Title: Alpha therapy with 213Bi-DOTA-substance P in recurrent glioblastoma multiforme
Citation: JOURNAL OF NUCLEAR MEDICINE vol. 57 no. S2 p. 632
Publication Year: 2016
JRC N°: JRC100348
ISSN: 0161-5505
URI: http://jnm.snmjournals.org/content/57/supplement_2/632.abstract
Type: Articles in periodicals and books
Abstract: Objectives: Glioblastoma multiforme (GBM) is the most common and malignant primary brain tumor, and has one of the worst prognoses among the various carcinomas, with a 5-year survival rate of ∼10%. The median survival time is 14.6 months from time of diagnosis, in spite of aggressive surgery, radiation therapy and chemotherapy. Complete surgical resection beyond tumor margins cannot be achieved in GBM because of infiltrative nature. From previous studies it is known, that GBM has been demonstrated NK-1 receptor system and substance P can be used as a ligand for targeted therapy. Alpha emitter, like 213Bi offers the new potential for selective irradiation of tumors, with minimizing damage to adjacent tissue. Methods: 18 patients with glia tumor IV after standard therapy were included in the study during two years. Following intracavitary or intratumoral insertion of 1-2 catheter systems, patients were treated with 1-6 doses of 2 GBq 213Bi-DOTA-Substance P(213Bi-SP) in intervals of 2 months. 68Ga-DOTA-Substance P(68Ga-SP) was co-injected with the therapeutic doses to assess biodistribution using PET/CT. Therapeutic response was monitored with MRI. Study was approved by the ethical committee of the Medical University of Warsaw.
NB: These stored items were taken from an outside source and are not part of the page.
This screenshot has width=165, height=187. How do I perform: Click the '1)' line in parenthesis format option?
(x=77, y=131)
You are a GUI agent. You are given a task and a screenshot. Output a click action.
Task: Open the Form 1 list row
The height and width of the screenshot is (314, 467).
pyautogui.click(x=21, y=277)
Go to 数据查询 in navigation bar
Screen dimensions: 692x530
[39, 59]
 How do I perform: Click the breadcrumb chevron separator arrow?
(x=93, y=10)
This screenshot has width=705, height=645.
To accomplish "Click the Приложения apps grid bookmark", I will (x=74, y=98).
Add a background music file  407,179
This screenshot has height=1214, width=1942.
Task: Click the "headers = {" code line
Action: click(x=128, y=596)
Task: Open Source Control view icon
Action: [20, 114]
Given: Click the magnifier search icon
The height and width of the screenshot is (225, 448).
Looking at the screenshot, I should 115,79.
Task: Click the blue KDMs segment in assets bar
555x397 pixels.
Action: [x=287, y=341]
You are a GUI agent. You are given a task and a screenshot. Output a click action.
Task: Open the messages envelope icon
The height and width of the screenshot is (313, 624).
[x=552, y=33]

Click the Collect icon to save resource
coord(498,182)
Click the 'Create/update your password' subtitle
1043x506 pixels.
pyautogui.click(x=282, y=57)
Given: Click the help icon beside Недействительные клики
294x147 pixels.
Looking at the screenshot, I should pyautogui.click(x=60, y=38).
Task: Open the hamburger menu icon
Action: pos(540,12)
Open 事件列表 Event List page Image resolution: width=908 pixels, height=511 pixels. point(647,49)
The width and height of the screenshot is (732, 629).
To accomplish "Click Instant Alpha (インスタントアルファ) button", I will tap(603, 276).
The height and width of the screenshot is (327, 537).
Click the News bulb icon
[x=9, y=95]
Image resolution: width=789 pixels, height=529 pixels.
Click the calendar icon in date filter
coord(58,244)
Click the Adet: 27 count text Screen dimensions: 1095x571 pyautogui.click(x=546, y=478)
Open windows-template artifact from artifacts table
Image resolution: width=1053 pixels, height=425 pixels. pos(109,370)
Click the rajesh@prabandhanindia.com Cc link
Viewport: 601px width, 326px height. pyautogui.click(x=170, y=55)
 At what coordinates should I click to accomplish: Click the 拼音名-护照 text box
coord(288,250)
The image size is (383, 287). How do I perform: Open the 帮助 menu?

Results: Treatment with activity up to 13 GBq 213Bi-SP was tolerated well with only mild transient adverse reactions: in 1 patient transient increase of focal neurological symptoms and in 3 patients episodes of epileptic seizures several days after treatment. PET/CT imaging showed high retention of the radiolabeled peptide at the tumor site. The data for statistical analysis was available for 11 patients. Median progression free survival was 3.7 months. The median overall survival from the first diagnosis was 22 months, and from the start of 213Bi-SP was 8.9 months. Conclusions: Treatment of recurrent GBM with 213Bi-SP is safe and well tolerated. Targeted alpha therapy with 213Bi-SP may evolve as a promising novel option for treatment of recurrent GBM.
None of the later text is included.